Energy Efficient Infrastructure for More Resilient Local Economies: The Role of District Energy, CHP, and Microgrids”


On May 8, 2013, the Environmental and Energy Study Institute (EESI) held a Congressional briefing in Washington D.C., “Energy Efficient Infrastructure for More Resilient Local Economies: The Role of District Energy, CHP, and Microgrids.” Senator Al Franken (D-Minn.) and members of the International District Energy Association (IDEA) explained how District Energy, Combined Heat and Power (CHP) and Microgrids can make local energy supply more reliable and more resilient in the face of more frequent severe weather events that have caused electricity supply disruptions and serious economic losses.



Speakers (l-r): Senator Al Franken, Robert Thornton, Ted Borer, William DiCroce, Ken Smith, and Mark Spurr.


The briefing provided a technology overview, showcased relevant case studies, reviewed related pending legislation, including The Local Energy Supply & Resiliency Act of 2013 and The Master Limited Partnerships Parity Act, and discussed key policy drivers to accelerate industry growth as called for in Executive Order 13624, Accelerating Investment in Industrial Energy Efficiency.

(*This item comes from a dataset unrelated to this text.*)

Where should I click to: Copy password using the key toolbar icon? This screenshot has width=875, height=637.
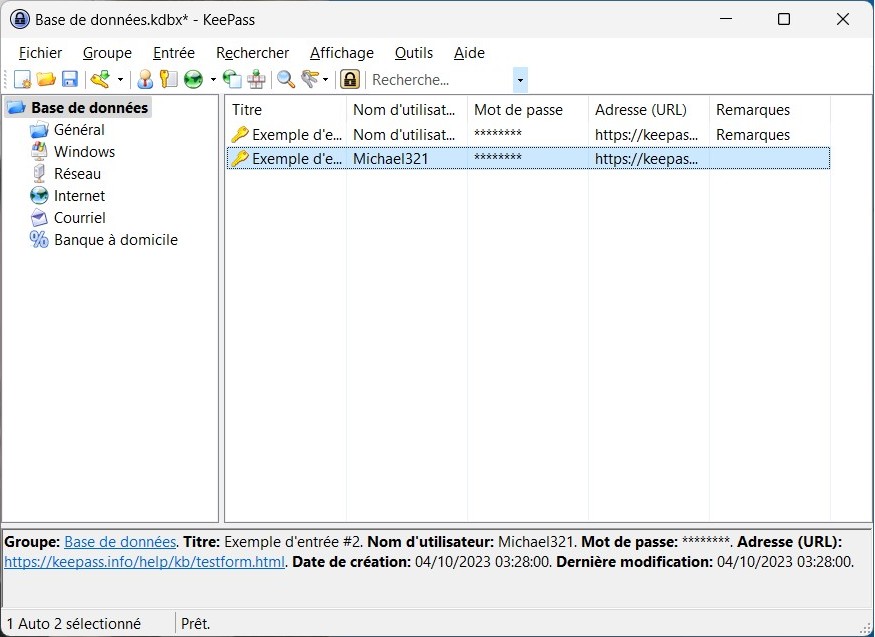point(168,80)
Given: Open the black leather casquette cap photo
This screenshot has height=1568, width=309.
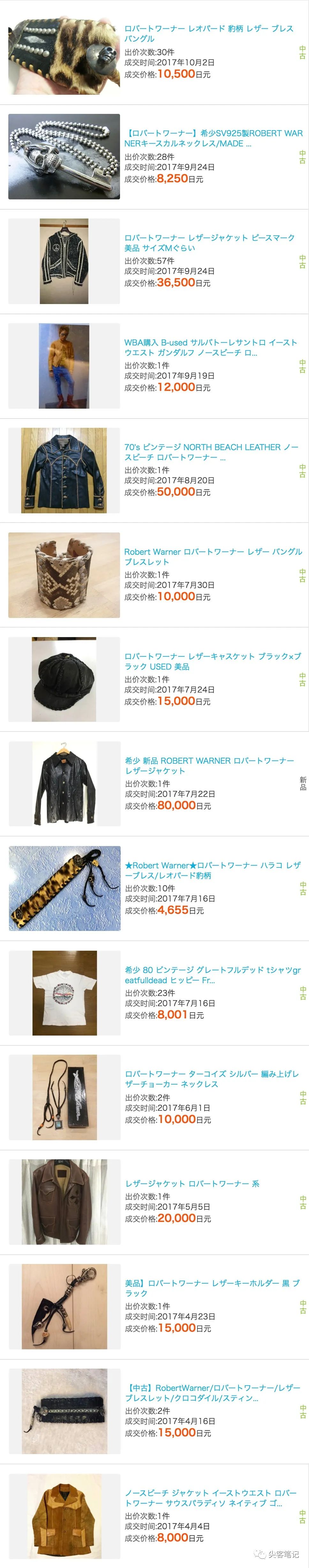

The speakers-Robert Thornton, President & CEO of IDEA; Ted Borer, Energy Plant Manager at Princeton University; William DiCroce, President of Veolia Energy North America; Ken Smith, President & CEO of District Energy St. Paul; and Mark Spurr, Legislative Director of IDEA and President of FVB Energy Inc.-discussed how facilities served by District Energy, CHP and Microgrids provided critical energy security during Superstorm Sandy, with Princeton University as a case in point. Veolia Energy is recovering waste heat from the Charles River to produce a win/win/win for the Boston economy and environment. Minnesota´s common sense legislation to encourage energy efficiency and reduce waste was also discussed.


District energy systems distribute thermal energy (steam, hot water, and/or chilled water) through a network of underground pipes to multiple buildings in an area, such as a downtown district, college or hospital campus. By aggregating the heating and air conditioning supply for multiple buildings, district energy systems optimize thermal energy efficiency. In addition, they are able to use surplus heat from power plants, industrial processes and local renewable sources that cut emissions, reduce energy consumption and strengthen local economies. Combined heat and power (CHP) refers to facilities that simultaneously generate electricity and useful heat, thereby achieving very high efficiencies that can be more than 80 percent. Microgrids are robust electricity networks that can be operated in parallel with, or independently of, the utility grid. These three technologies complement each other and can be implemented together, optimizing the whole energy system.